Emperyalist ve Kapitalizmin ağa babalarına gönüllü köle olan, magandalık, cehalet, saygısızlık, Hem medeniyetin hem de Türkleri 4000 Küsür yıldır Türk yapan bütün değerlerden uzaklaşmak, çocuklara tecavüz etmek vb. her tür sapıklık, sapkınlık ve aşağılık özelliğin marifet sayıldığı son 15-16 Senede; Türk halkına yaşamı olduğu gibi tamamen objektif sunan kişidir Gülse BiRSEL.

Keza Elitist denen ailelere bakıldığında aslında köken olarak Antepli, Türk genlerinden hiç uzaklaşmamış tam aksine korumuş, büyük şehirde yaşamaya başlayınca da hiç adaptasyon problemi çekmemiştir. Çünkü 4000 Ylı aşkın süre gelen Türk genlerini ve kültürünü asla kaybetmemiş olduğu için zaten hamurunda var olan bu özellik ister Antepo'de iste Nişantaş'ında olsun her yere adapte olabilmesini sağlamıştır.

Misal çok ciddi, kuralcı, entelektüel, bilgili Hukukçu dayıları Antep'ten sıradan bir aileden çıkıp kendi çabaları ile hukuk mezunu olmuş, ingiltere'de eğitim almayı başarmış zeki bir hukukçudur.

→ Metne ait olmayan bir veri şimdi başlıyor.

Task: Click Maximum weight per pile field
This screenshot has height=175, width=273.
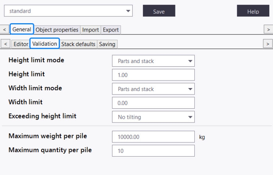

Öte yanda elçi olan "Monşer" karakteri de tıpkı Burhan gibi Anadolu çomarı olan bir tipin Avrupa çomarı olan versiyonudur.

Aslında Güle Birsel ile yapılmaya çalışılan bu karalamanın kökünde zaten bizzat Türk düşmanlığı, Türk kültürüne ve geleneklerine düşmanlık, medeniyet, zeka, toplum içinde bi,rlite yayabilmek vb. pozitif etkenlere bizzat düşmanlıktır.

Bunu da yapan kitlelere baktığınızda

A-) "Borbar Törgler Ermenileri Gotletti" diye, solcu olduğunu iddia eden ama özünde Kapitalist ötesi kapitalistlere, emperyalist ötesi emperyalistlere gönüllü kölelik ve borazanlık yapan, azğdından ingilizceden bozma acayip lehçe asla düşmeyen, Türk adını duyduğu anda hemen irite olup Türklerle ilgili bütün değerlere saldıran, tatlı su solcusu ve/veya Liboş dediğimiz tek hücreli amipler

B-) Saidi Kürdi/Nursi, Şeyh Sait, iskilipli Atıf vb. Şeriatçı, Dinci, mikro etnik Irkçısı, Hilafetçi, ingiliz/Fransız/Amerikan/Yunan iş birlikçisi vatan hainlerinin ideolojilerini bugün de sürdürmeye çalışan vatansız, milletsiz, bayraksız, kansız dinci (dindar değil Dinci!) şakirtler

C-) Türk adını duyunca direkt saldıran, Türküm dendiği anda Irkçı diyen fakat kendi barzo ırkçılığı yapan, varlığı dahi kanıtlanamayan küçük bir etnik azınlıktan gelmesine rağmen Irkçı ötesi Irkçı, Faşist ötesi faşist, Sosyalizm söylemleri yapan ama Emperyalizmin ve Kapitalizmin ağa babalarına gönüllü hizmet eden, açıkça Feodal Kölelik Sistemini savunan ve koruyan, hatta Emperyalistlerin ağa babalarının verdiği para ve silah ile terörist örgüt kurup masum insanları katleden, insanları ırk, mezhep, din, dini anlayış vb. her alanda atomlarına, hücrelerine kadar bölmeye çalışan ırkçı barzolar.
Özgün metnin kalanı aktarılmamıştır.